------ Information supplied

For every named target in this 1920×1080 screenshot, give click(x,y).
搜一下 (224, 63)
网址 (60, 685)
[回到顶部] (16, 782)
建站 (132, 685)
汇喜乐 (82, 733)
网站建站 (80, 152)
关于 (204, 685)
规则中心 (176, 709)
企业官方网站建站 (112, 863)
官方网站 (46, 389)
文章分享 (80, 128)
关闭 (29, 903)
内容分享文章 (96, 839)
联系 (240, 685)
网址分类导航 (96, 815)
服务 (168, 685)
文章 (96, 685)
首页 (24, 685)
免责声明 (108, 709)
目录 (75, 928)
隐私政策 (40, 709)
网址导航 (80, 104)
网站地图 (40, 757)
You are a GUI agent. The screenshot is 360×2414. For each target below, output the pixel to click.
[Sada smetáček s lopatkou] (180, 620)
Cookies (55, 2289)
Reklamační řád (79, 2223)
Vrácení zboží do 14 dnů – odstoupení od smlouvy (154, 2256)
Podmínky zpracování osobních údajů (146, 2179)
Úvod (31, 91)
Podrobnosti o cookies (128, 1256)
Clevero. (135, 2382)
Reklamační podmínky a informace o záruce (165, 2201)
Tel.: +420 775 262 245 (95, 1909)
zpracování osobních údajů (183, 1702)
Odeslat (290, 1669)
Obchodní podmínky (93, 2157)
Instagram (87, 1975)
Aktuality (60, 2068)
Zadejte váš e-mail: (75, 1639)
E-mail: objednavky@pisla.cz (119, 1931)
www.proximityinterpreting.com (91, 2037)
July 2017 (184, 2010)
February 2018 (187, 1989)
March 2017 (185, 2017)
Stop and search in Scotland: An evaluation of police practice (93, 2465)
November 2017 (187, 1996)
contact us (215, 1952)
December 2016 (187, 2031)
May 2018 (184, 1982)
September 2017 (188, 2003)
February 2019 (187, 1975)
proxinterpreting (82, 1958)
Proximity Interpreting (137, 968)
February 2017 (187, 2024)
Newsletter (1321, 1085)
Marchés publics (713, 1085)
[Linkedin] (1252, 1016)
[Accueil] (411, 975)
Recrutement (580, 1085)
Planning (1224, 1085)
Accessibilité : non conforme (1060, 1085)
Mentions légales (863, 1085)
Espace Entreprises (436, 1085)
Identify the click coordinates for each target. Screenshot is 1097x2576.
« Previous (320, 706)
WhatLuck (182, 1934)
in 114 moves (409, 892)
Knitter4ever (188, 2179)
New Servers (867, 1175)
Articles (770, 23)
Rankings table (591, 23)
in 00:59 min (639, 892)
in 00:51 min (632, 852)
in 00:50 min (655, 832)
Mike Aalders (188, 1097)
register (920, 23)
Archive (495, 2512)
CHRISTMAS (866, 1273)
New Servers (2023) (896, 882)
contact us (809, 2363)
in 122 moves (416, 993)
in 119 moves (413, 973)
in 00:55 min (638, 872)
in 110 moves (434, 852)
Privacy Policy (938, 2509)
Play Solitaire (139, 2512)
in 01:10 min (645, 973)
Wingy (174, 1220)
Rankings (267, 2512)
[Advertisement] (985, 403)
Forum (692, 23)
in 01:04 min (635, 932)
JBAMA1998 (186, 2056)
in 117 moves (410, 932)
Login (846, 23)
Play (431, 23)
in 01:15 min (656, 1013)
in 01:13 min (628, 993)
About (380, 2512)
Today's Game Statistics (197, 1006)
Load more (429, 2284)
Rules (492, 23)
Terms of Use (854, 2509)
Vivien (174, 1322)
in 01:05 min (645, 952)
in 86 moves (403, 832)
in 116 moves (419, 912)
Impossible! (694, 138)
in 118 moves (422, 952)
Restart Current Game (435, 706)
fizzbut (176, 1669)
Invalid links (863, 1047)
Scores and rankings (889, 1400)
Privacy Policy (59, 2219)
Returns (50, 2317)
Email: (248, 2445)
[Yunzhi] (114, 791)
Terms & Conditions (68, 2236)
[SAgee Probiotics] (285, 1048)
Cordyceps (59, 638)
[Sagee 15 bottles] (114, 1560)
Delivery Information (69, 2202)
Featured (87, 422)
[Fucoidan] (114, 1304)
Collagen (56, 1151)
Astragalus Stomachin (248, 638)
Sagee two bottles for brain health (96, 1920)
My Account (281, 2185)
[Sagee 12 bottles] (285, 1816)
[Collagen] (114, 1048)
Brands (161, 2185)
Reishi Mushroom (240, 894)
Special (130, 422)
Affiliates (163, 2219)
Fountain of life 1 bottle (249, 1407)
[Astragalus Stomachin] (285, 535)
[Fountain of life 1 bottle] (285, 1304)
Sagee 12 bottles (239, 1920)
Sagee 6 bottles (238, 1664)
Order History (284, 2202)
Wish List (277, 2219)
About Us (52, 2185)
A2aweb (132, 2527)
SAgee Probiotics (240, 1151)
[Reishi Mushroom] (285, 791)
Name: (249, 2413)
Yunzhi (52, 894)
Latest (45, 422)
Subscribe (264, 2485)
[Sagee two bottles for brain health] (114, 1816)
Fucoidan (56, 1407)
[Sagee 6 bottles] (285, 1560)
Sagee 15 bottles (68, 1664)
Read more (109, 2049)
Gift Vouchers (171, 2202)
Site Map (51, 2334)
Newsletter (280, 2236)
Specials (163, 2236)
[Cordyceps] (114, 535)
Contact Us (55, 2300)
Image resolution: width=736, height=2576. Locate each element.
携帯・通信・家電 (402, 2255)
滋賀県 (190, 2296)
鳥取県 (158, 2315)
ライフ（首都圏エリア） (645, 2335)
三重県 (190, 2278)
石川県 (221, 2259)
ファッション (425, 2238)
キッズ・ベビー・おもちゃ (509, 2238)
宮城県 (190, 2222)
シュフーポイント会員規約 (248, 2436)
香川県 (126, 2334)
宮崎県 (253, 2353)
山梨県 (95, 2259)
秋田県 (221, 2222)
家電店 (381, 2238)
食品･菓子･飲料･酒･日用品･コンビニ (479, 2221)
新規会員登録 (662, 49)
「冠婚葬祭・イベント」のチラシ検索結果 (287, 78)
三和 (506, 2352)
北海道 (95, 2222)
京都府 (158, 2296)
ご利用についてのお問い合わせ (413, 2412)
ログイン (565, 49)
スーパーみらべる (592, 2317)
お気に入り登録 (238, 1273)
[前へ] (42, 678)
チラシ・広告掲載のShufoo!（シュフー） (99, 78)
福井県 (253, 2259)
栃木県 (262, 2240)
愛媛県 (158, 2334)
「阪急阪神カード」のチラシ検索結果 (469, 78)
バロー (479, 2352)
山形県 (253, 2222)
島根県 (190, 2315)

------------

Exercise: What's needed is an exact copy of every entry.

Exercise answer:
For every named target in this 1920×1080 screenshot, give click(x,y).
搜一下 (224, 63)
网址 (60, 685)
[回到顶部] (16, 782)
建站 (132, 685)
汇喜乐 (82, 733)
网站建站 (80, 152)
关于 (204, 685)
规则中心 (176, 709)
企业官方网站建站 (112, 863)
官方网站 (46, 389)
文章分享 (80, 128)
关闭 (29, 903)
内容分享文章 (96, 839)
联系 (240, 685)
网址分类导航 (96, 815)
服务 (168, 685)
文章 (96, 685)
首页 (24, 685)
免责声明 (108, 709)
目录 (75, 928)
隐私政策 (40, 709)
网址导航 (80, 104)
网站地图 (40, 757)
You are a GUI agent. The screenshot is 360×2414. For each target below, output the pixel to click.
[Sada smetáček s lopatkou] (180, 620)
Cookies (55, 2289)
Reklamační řád (79, 2223)
Vrácení zboží do 14 dnů – odstoupení od smlouvy (154, 2256)
Podmínky zpracování osobních údajů (146, 2179)
Úvod (31, 91)
Podrobnosti o cookies (128, 1256)
Clevero. (135, 2382)
Reklamační podmínky a informace o záruce (165, 2201)
Tel.: +420 775 262 245 (95, 1909)
zpracování osobních údajů (183, 1702)
Odeslat (290, 1669)
Obchodní podmínky (93, 2157)
Instagram (87, 1975)
Aktuality (60, 2068)
Zadejte váš e-mail: (75, 1639)
E-mail: objednavky@pisla.cz (119, 1931)
www.proximityinterpreting.com (91, 2037)
July 2017 (184, 2010)
February 2018 (187, 1989)
March 2017 (185, 2017)
Stop and search in Scotland: An evaluation of police practice (93, 2465)
November 2017 (187, 1996)
contact us (215, 1952)
December 2016 (187, 2031)
May 2018 (184, 1982)
September 2017 (188, 2003)
February 2019 (187, 1975)
proxinterpreting (82, 1958)
Proximity Interpreting (137, 968)
February 2017 (187, 2024)
Newsletter (1321, 1085)
Marchés publics (713, 1085)
[Linkedin] (1252, 1016)
[Accueil] (411, 975)
Recrutement (580, 1085)
Planning (1224, 1085)
Accessibilité : non conforme (1060, 1085)
Mentions légales (863, 1085)
Espace Entreprises (436, 1085)
Identify the click coordinates for each target. Screenshot is 1097x2576.
« Previous (320, 706)
WhatLuck (182, 1934)
in 114 moves (409, 892)
Knitter4ever (188, 2179)
New Servers (867, 1175)
Articles (770, 23)
Rankings table (591, 23)
in 00:59 min (639, 892)
in 00:51 min (632, 852)
in 00:50 min (655, 832)
Mike Aalders (188, 1097)
register (920, 23)
Archive (495, 2512)
CHRISTMAS (866, 1273)
New Servers (2023) (896, 882)
contact us (809, 2363)
in 122 moves (416, 993)
in 119 moves (413, 973)
in 00:55 min (638, 872)
in 110 moves (434, 852)
Privacy Policy (938, 2509)
Play Solitaire (139, 2512)
in 01:10 min (645, 973)
Wingy (174, 1220)
Rankings (267, 2512)
[Advertisement] (985, 403)
Forum (692, 23)
in 01:04 min (635, 932)
JBAMA1998 (186, 2056)
in 117 moves (410, 932)
Login (846, 23)
Play (431, 23)
in 01:15 min (656, 1013)
in 01:13 min (628, 993)
About (380, 2512)
Today's Game Statistics (197, 1006)
Load more (429, 2284)
Rules (492, 23)
Terms of Use (854, 2509)
Vivien (174, 1322)
in 01:05 min (645, 952)
in 86 moves (403, 832)
in 116 moves (419, 912)
Impossible! (694, 138)
in 118 moves (422, 952)
Restart Current Game (435, 706)
fizzbut (176, 1669)
Invalid links (863, 1047)
Scores and rankings (889, 1400)
Privacy Policy (59, 2219)
Returns (50, 2317)
Email: (248, 2445)
[Yunzhi] (114, 791)
Terms & Conditions (68, 2236)
[SAgee Probiotics] (285, 1048)
Cordyceps (59, 638)
[Sagee 15 bottles] (114, 1560)
Delivery Information (69, 2202)
Featured (87, 422)
[Fucoidan] (114, 1304)
Collagen (56, 1151)
Astragalus Stomachin (248, 638)
Sagee two bottles for brain health (96, 1920)
My Account (281, 2185)
[Sagee 12 bottles] (285, 1816)
[Collagen] (114, 1048)
Brands (161, 2185)
Reishi Mushroom (240, 894)
Special (130, 422)
Affiliates (163, 2219)
Fountain of life 1 bottle (249, 1407)
[Astragalus Stomachin] (285, 535)
[Fountain of life 1 bottle] (285, 1304)
Sagee 12 bottles (239, 1920)
Sagee 6 bottles (238, 1664)
Order History (284, 2202)
Wish List (277, 2219)
About Us (52, 2185)
A2aweb (132, 2527)
SAgee Probiotics (240, 1151)
[Reishi Mushroom] (285, 791)
Name: (249, 2413)
Yunzhi (52, 894)
Latest (45, 422)
Subscribe (264, 2485)
[Sagee two bottles for brain health] (114, 1816)
Fucoidan (56, 1407)
[Sagee 6 bottles] (285, 1560)
Sagee 15 bottles (68, 1664)
Read more (109, 2049)
Gift Vouchers (171, 2202)
Site Map (51, 2334)
Newsletter (280, 2236)
Specials (163, 2236)
[Cordyceps] (114, 535)
Contact Us (55, 2300)
Image resolution: width=736, height=2576. Locate each element.
携帯・通信・家電 (402, 2255)
滋賀県 (190, 2296)
鳥取県 (158, 2315)
ライフ（首都圏エリア） (645, 2335)
三重県 (190, 2278)
石川県 (221, 2259)
ファッション (425, 2238)
キッズ・ベビー・おもちゃ (509, 2238)
宮城県 (190, 2222)
シュフーポイント会員規約 (248, 2436)
香川県 (126, 2334)
宮崎県 (253, 2353)
山梨県 (95, 2259)
秋田県 (221, 2222)
家電店 (381, 2238)
食品･菓子･飲料･酒･日用品･コンビニ (479, 2221)
新規会員登録 (662, 49)
「冠婚葬祭・イベント」のチラシ検索結果 (287, 78)
三和 (506, 2352)
北海道 (95, 2222)
京都府 (158, 2296)
ご利用についてのお問い合わせ (413, 2412)
ログイン (565, 49)
スーパーみらべる (592, 2317)
お気に入り登録 (238, 1273)
[前へ] (42, 678)
チラシ・広告掲載のShufoo!（シュフー） (99, 78)
福井県 (253, 2259)
栃木県 (262, 2240)
愛媛県 (158, 2334)
「阪急阪神カード」のチラシ検索結果 (469, 78)
バロー (479, 2352)
山形県 (253, 2222)
島根県 (190, 2315)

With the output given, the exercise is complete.